Saturday, January 18, 2020

ECG Blog #171 (Culprit Artery - Repolarization Variant vs OMI - Mirror-Image)

The only information provided on the patient whose ECG is shown in Figure-1 — was that the patient was a 54-year old man. NO history was available.
  • IF this tracing was in your “pile-of-ECGs-to-be-read” — What would you do?

Figure-1: 12-lead ECG obtained on a 54-year old man. NO history available. What are your thoughts? (See text). NOTE — Enlarge by clicking on the Figure.

Descriptive Analysis:
  • Rate & Rhythm — The rhythm is sinus bradycardia at a rate between 55-60/minute.
  • Intervals — The PR, QRS and QTc intervals are all normal. If anything, the QTc is relatively short (I measure ~380 msec).
  • Axis — The mean QRS axis is normal (about +75 degrees).
  • Chamber Enlargement — None.
Looking next at Q-R-S-Changes:
  • Q Waves — Small and narrow q waves are seen in the infero-lateral leads (ie, in leads II,III,aVF; and V4-thru-V6).
  • R Wave Progression — Transition occurs normally (here, between leads V2-to-V3) — albeit the R wave in lead V2 has already become relatively tall (~7 mm).
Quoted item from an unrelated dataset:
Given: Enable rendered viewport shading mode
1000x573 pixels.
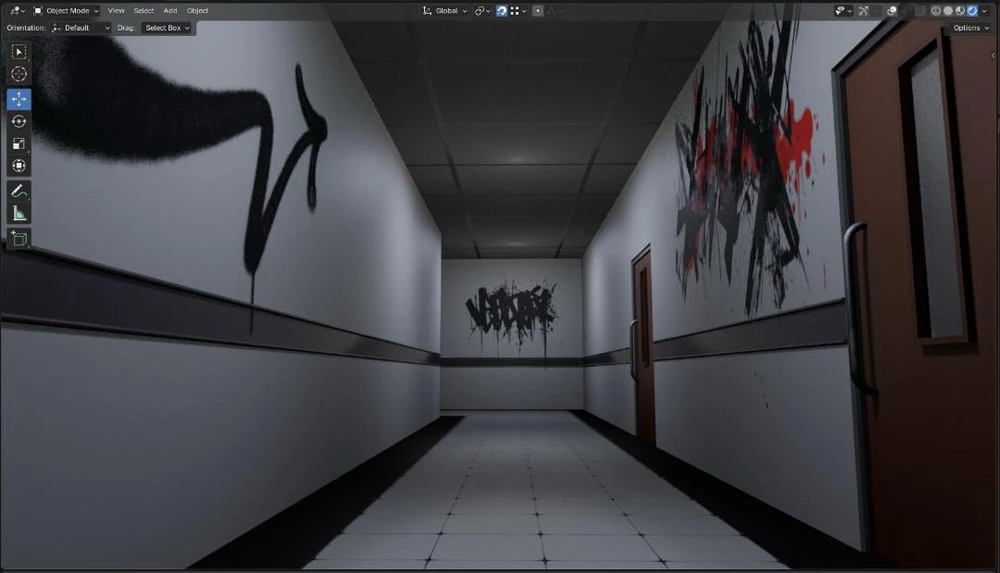Looking at the screenshot, I should pyautogui.click(x=972, y=10).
Regarding ST-T Wave Changes:
  • There is 1-1.5 mm of concave-up ST elevation in each of the inferior leads (ie, in leads II,III,aVF). The mirror-image opposite ST-T wave picture of what we see in lead III appears in lead aVL. In addition — there appears to be 1 mm of flat ST segment depression in lead I.
  • In the chest leads — there is ~1.5 mm of J-point ST depression in lead V2. As has been previously mentioned — this occurs in association with an R wave in lead V2 that is already surprisingly tall (~7 mm).
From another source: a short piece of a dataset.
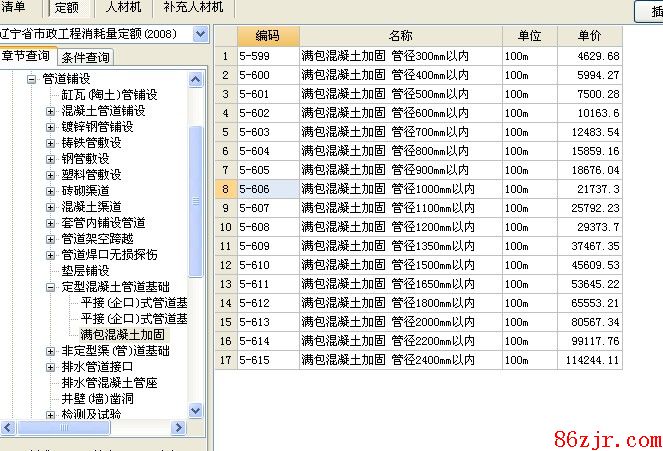The image size is (663, 451).
Task: Collapse the 定型混凝土管道基础 node
Action: tap(51, 287)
Figure-2: Schematic representation of mirror-image relationships from Figure-1 (See text).

Putting IAll Together: The KEYS to interpreting this tracing lie with appreciating several mirror-image relationships (Figure-2):
  • When ST segment elevation in the inferior leads is acute — there is an almost “magic” mirror-image relationship between the way the ST-T wave looks in lead III, compared to lead aVL. These 2 leads are nearly 180 degrees opposed to one another — therefore they show reciprocal changes.
  • Note in Figure-2 — how the mirror-image of the ST-T wave in lead aVL (within the light BLUE insert) — looks identical to the shape of the elevated ST-T wave in lead III (within the WHITE rectangle).
  • Similarly, the mirror-image of the elevated ST-T wave in lead III (within the light BLUE insert) — looks identical to the shape of the inverted ST-T wave in lead aVL (within the WHITE rectangle).
  • Confirmation that the above mirror-image relationships are real and represent an acute change consistent with acute inferior MI — is forthcoming from the clearly abnormal shelf-like ST depression we see in lead I.
  • Further support of recent (if not ongoing acuteocclusion of the RCA (Right Coronary Artery) — is suggested by the positive Mirror Test we see for the QRST complex in lead V2 (For more on the Mirror Test See ECG Blog #80). Anterior leads (ie, leads V1, V2 and/or V3) often manifest the mirror-image opposite picture of ongoing events in the left ventricular posterior wall — and the mirror-image of the QRST complex in lead V2 (within the light BLUE insert) shows a large Q wave + downward coved ST elevation, that leads to beginning T wave inversion.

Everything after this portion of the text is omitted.